(Source records)
- - - - -
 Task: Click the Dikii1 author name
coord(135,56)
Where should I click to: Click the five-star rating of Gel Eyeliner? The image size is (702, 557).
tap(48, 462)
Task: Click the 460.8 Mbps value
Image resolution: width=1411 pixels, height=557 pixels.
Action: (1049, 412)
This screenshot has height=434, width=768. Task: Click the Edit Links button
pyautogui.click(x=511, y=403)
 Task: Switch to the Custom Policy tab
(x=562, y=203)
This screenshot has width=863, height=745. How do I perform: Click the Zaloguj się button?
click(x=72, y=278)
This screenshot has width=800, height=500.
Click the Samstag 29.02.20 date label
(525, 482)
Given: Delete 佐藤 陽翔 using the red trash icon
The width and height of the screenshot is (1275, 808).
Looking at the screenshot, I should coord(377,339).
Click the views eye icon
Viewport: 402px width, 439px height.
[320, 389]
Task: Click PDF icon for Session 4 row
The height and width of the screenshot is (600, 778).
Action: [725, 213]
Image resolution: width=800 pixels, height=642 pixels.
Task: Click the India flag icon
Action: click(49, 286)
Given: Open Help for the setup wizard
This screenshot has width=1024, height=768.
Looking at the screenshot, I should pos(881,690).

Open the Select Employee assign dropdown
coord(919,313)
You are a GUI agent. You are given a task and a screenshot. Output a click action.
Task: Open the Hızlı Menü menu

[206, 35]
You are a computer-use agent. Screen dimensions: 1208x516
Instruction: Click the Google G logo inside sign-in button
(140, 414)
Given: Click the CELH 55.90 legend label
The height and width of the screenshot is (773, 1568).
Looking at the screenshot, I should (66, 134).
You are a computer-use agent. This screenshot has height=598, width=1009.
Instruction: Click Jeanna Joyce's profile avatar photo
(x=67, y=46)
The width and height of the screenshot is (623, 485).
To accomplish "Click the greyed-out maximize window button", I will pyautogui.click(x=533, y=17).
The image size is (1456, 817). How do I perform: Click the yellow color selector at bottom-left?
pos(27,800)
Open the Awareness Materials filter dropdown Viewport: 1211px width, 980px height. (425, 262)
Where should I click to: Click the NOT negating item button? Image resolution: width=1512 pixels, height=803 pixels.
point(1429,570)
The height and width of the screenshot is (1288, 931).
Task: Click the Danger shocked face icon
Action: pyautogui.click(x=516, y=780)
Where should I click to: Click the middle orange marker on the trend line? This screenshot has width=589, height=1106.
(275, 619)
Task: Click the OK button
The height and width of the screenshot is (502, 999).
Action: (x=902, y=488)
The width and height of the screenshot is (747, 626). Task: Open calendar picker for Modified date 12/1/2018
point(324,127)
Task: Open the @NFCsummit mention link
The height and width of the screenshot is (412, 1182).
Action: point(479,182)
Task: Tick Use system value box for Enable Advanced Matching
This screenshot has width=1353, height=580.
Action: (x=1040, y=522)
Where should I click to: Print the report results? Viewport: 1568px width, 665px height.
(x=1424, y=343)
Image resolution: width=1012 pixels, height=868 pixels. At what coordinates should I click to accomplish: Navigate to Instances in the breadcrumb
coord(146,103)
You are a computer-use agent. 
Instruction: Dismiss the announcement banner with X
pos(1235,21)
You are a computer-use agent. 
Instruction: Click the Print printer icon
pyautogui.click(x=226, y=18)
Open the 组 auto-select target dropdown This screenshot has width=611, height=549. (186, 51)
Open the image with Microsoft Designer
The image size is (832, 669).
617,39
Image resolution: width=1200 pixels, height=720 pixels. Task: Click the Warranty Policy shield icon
- - - - -
Set the entries down again, unchanged and complete.

 Task: Click the Dikii1 author name
coord(135,56)
Where should I click to: Click the five-star rating of Gel Eyeliner? The image size is (702, 557).
tap(48, 462)
Task: Click the 460.8 Mbps value
Image resolution: width=1411 pixels, height=557 pixels.
Action: (1049, 412)
This screenshot has height=434, width=768. Task: Click the Edit Links button
pyautogui.click(x=511, y=403)
 Task: Switch to the Custom Policy tab
(x=562, y=203)
This screenshot has width=863, height=745. How do I perform: Click the Zaloguj się button?
click(x=72, y=278)
This screenshot has width=800, height=500.
Click the Samstag 29.02.20 date label
(525, 482)
Given: Delete 佐藤 陽翔 using the red trash icon
The width and height of the screenshot is (1275, 808).
Looking at the screenshot, I should coord(377,339).
Click the views eye icon
Viewport: 402px width, 439px height.
[320, 389]
Task: Click PDF icon for Session 4 row
The height and width of the screenshot is (600, 778).
Action: [725, 213]
Image resolution: width=800 pixels, height=642 pixels.
Task: Click the India flag icon
Action: click(49, 286)
Given: Open Help for the setup wizard
This screenshot has width=1024, height=768.
Looking at the screenshot, I should pos(881,690).

Open the Select Employee assign dropdown
coord(919,313)
You are a GUI agent. You are given a task and a screenshot. Output a click action.
Task: Open the Hızlı Menü menu

[206, 35]
You are a computer-use agent. Screen dimensions: 1208x516
Instruction: Click the Google G logo inside sign-in button
(140, 414)
Given: Click the CELH 55.90 legend label
The height and width of the screenshot is (773, 1568).
Looking at the screenshot, I should (66, 134).
You are a computer-use agent. This screenshot has height=598, width=1009.
Instruction: Click Jeanna Joyce's profile avatar photo
(x=67, y=46)
The width and height of the screenshot is (623, 485).
To accomplish "Click the greyed-out maximize window button", I will pyautogui.click(x=533, y=17).
The image size is (1456, 817). How do I perform: Click the yellow color selector at bottom-left?
pos(27,800)
Open the Awareness Materials filter dropdown Viewport: 1211px width, 980px height. (425, 262)
Where should I click to: Click the NOT negating item button? Image resolution: width=1512 pixels, height=803 pixels.
point(1429,570)
The height and width of the screenshot is (1288, 931).
Task: Click the Danger shocked face icon
Action: pyautogui.click(x=516, y=780)
Where should I click to: Click the middle orange marker on the trend line? This screenshot has width=589, height=1106.
(275, 619)
Task: Click the OK button
The height and width of the screenshot is (502, 999).
Action: (x=902, y=488)
The width and height of the screenshot is (747, 626). Task: Open calendar picker for Modified date 12/1/2018
point(324,127)
Task: Open the @NFCsummit mention link
The height and width of the screenshot is (412, 1182).
Action: point(479,182)
Task: Tick Use system value box for Enable Advanced Matching
This screenshot has width=1353, height=580.
Action: (x=1040, y=522)
Where should I click to: Print the report results? Viewport: 1568px width, 665px height.
(x=1424, y=343)
Image resolution: width=1012 pixels, height=868 pixels. At what coordinates should I click to accomplish: Navigate to Instances in the breadcrumb
coord(146,103)
You are a computer-use agent. 
Instruction: Dismiss the announcement banner with X
pos(1235,21)
You are a computer-use agent. 
Instruction: Click the Print printer icon
pyautogui.click(x=226, y=18)
Open the 组 auto-select target dropdown This screenshot has width=611, height=549. (186, 51)
Open the image with Microsoft Designer
The image size is (832, 669).
617,39
Image resolution: width=1200 pixels, height=720 pixels. Task: Click the Warranty Policy shield icon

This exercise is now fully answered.